In honor of Black History Month, Adam spoke with us about his aviation journey, cultural traditions, and representation in the cockpit.

What was your path to PSA?

I heard about PSA through some of the former instructors that used to work at Indiana State, and they moved on to PSA, including my flight instructor, who still works here. Also, years ago when I was a flight instructor, we brought six or seven airplanes to Dayton Airport, and we got to park in the PSA hangar and get a tour. It was an awesome experience. So, that’s what really began my interest in PSA. I started here as a First Officer, then upgraded to Captain. Sometime later, I spoke with the previous Chief Pilot in this position, and he always thought I’d be a good candidate for the role. I got the invitation to come into the office and accepted the position.

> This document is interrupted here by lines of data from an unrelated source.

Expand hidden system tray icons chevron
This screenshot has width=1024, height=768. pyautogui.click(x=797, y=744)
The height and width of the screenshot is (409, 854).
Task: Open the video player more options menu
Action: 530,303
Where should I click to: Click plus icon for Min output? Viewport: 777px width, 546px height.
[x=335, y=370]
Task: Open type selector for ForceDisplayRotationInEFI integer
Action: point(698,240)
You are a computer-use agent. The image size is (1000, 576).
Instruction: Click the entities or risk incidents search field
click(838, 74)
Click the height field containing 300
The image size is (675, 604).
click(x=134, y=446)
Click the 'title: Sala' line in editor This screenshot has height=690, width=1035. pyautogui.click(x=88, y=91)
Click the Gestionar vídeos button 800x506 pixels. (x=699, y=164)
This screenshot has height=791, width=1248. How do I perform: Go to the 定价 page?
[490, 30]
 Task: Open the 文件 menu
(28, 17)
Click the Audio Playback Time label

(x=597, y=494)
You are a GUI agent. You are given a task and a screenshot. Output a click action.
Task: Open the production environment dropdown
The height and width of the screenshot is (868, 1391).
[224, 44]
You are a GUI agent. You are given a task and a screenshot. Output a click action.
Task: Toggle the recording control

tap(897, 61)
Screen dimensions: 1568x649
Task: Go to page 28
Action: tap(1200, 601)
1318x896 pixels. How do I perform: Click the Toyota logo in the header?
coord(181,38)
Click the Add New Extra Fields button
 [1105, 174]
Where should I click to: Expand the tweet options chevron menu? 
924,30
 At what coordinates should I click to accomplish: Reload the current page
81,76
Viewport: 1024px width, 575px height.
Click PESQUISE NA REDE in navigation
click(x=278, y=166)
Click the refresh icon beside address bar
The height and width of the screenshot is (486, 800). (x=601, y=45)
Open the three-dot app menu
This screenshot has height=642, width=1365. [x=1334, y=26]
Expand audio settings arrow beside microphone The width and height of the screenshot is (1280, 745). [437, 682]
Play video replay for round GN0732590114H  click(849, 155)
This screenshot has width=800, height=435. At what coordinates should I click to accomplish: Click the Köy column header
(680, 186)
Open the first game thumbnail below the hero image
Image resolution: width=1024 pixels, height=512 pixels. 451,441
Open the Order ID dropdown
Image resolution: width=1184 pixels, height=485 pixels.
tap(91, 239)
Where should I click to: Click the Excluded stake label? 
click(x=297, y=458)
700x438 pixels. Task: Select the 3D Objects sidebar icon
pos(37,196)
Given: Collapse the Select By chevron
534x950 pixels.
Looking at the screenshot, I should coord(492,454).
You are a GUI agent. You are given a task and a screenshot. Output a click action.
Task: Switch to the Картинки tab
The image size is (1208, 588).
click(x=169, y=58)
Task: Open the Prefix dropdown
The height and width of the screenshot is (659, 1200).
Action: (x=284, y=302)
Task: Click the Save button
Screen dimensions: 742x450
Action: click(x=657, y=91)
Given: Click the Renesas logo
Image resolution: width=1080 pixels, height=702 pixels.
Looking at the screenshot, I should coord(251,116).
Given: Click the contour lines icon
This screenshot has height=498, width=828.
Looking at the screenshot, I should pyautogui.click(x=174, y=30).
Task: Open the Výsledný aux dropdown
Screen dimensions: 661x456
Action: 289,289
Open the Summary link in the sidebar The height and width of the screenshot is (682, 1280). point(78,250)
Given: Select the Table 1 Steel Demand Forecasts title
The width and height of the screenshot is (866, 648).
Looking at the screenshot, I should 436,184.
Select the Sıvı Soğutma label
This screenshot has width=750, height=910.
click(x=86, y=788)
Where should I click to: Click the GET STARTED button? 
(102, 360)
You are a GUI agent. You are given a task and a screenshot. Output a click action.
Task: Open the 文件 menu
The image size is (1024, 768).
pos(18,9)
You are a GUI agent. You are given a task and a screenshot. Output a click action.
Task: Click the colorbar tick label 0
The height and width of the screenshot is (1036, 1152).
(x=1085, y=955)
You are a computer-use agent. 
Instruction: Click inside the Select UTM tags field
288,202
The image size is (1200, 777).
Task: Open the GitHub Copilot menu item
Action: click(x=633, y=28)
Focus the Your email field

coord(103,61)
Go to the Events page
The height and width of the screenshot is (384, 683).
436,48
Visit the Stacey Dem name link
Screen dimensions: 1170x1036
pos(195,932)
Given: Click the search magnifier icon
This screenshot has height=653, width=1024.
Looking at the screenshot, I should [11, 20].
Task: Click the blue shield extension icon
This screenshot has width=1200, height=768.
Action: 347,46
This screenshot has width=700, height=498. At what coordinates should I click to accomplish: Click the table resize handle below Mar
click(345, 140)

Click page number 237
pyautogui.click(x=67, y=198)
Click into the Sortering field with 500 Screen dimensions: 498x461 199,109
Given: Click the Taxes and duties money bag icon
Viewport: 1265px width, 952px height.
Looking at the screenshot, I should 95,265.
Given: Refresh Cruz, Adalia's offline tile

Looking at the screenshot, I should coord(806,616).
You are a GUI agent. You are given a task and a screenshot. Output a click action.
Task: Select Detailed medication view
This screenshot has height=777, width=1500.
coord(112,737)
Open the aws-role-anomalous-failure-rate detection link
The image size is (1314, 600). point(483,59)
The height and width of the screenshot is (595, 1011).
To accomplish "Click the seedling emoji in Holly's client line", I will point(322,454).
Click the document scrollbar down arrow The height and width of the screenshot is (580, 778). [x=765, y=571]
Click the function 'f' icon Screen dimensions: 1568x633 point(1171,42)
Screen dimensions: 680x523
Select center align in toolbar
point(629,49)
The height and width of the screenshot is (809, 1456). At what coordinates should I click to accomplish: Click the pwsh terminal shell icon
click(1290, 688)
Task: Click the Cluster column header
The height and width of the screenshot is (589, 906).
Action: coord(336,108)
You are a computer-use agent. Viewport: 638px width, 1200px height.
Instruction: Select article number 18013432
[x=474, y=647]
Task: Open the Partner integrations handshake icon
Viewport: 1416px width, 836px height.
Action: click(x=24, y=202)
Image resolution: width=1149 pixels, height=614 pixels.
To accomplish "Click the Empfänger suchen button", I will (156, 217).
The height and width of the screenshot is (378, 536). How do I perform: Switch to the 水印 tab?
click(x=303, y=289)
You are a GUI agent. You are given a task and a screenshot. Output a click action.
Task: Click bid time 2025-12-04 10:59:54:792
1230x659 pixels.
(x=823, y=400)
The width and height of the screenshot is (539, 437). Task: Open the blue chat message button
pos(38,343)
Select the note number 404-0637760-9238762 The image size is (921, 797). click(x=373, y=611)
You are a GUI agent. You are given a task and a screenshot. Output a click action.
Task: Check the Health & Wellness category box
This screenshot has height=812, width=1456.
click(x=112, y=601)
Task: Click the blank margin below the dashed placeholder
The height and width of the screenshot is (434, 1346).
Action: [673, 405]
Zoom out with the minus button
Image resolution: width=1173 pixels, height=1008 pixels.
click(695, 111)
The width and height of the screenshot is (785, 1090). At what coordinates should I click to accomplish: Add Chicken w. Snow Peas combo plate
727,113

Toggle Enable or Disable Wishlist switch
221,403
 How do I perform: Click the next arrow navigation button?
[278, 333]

What does your role as a Chief Pilot entail?

As a Chief Pilot, I am the manager of pilots at my base in Dayton. I do a lot of emails, talking to people about concerns, issues that need resolving, or if they need personal time off. I look into special projects. I speak with upgrade classes and new hires every other week. I also still fly about three days a month. I go out and talk to our crew members when they have a turn. So, it’s a little bit of administration, managing, and flying.

As an African American in aviation, specifically as a Chief Pilot, how do you feel you positively impact PSA’s culture of diversity and inclusion?

You don’t traditionally see a Black/African American in this position. You have the 1% of the 1%. So, having my foot in the door, it changes to say, ‘hey, you know, if you work for it, if you do a good job, it doesn’t matter if you’re Black or White, you can be in this position.’ I just like to show that it is possible.

What are some African American cultural traditions or customs you hold dear?

In my family, every year, we like to have these big family gatherings. Every Thanksgiving, every Christmas, this family member will bring this, and this one will bring that, and we’re all known for our certain thing. It’s important for us to be together during the holidays. Traditionally, we’ll gather around and eat. And that’s when the family starts telling stories. You hear the same stories every year, and it’s always great. That’s our cultural thing we hold near and dear.

In the spirit of Black History Month, what is it about your culture and heritage that you cherish the most?

When I go out and fly, I see a lot of Black pilots, and for me, that’s amazing. That is what I get joy from because it doesn’t matter who we work for or where we’re at; we always make it a point to say hi to each other. We can be halfway across the airport and always make the point to say hello. I also recently became a member of OBAP (Organization of Black Aerospace Professionals), and I’ve met other people in the industry and made friends. I didn’t see this ten years ago, so it’s amazing.